• What you have to do: Beneath this task are records; count how many lines include the string "Select" and answer with that number alone.

== Task input

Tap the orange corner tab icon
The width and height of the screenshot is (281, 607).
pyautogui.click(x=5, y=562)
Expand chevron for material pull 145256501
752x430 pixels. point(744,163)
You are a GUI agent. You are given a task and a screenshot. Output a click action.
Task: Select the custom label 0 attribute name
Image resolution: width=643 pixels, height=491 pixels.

====
== Task input

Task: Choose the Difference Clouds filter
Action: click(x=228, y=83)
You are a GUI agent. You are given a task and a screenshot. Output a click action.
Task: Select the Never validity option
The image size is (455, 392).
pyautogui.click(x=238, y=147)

====

• Problem solution: 2